Images are to be excluded from the copy, and the records below reproduced word for word.

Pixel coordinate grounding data
· · ·
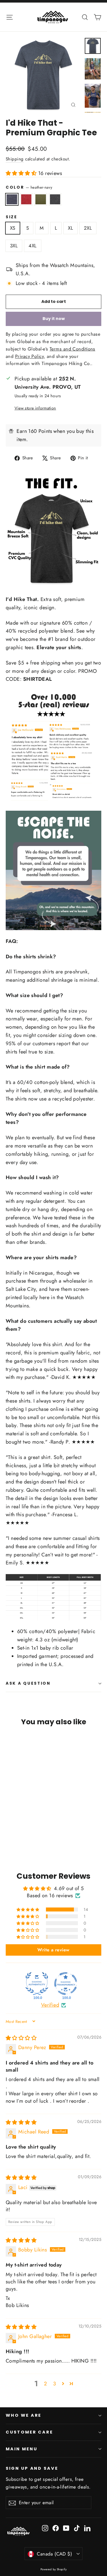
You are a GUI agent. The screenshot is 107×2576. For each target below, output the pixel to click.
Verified (50, 2005)
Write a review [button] (53, 1950)
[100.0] (36, 1983)
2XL (88, 228)
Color (29, 187)
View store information (35, 408)
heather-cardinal (26, 199)
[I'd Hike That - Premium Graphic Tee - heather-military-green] (21, 1838)
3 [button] (54, 2383)
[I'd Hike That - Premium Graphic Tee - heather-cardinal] (15, 1838)
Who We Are (23, 2415)
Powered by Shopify (53, 2569)
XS (12, 228)
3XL (14, 245)
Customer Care (29, 2432)
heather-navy (12, 199)
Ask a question (28, 1683)
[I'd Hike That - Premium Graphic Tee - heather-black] (28, 1838)
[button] (22, 173)
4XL (33, 245)
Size (11, 217)
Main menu (21, 2449)
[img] (21, 2038)
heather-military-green (41, 199)
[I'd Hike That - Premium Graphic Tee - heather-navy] (9, 1838)
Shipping (15, 159)
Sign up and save (32, 2468)
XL (70, 228)
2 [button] (45, 2383)
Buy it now (54, 318)
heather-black (55, 199)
· · ·
TASK RESPONSE:
You are a GUI agent. The screenshot is 107×2576. For each target below, output the pixel to click.
Verified (50, 2005)
Write a review [button] (53, 1950)
[100.0] (36, 1983)
2XL (88, 228)
Color (29, 187)
View store information (35, 408)
heather-cardinal (26, 199)
[I'd Hike That - Premium Graphic Tee - heather-military-green] (21, 1838)
3 [button] (54, 2383)
[I'd Hike That - Premium Graphic Tee - heather-cardinal] (15, 1838)
Who We Are (23, 2415)
Powered by Shopify (53, 2569)
XS (12, 228)
3XL (14, 245)
Customer Care (29, 2432)
heather-navy (12, 199)
Ask a question (28, 1683)
[I'd Hike That - Premium Graphic Tee - heather-black] (28, 1838)
[button] (22, 173)
4XL (33, 245)
Size (11, 217)
Main menu (21, 2449)
[img] (21, 2038)
heather-military-green (41, 199)
[I'd Hike That - Premium Graphic Tee - heather-navy] (9, 1838)
Shipping (15, 159)
Sign up and save (32, 2468)
XL (70, 228)
2 [button] (45, 2383)
Buy it now (54, 318)
heather-black (55, 199)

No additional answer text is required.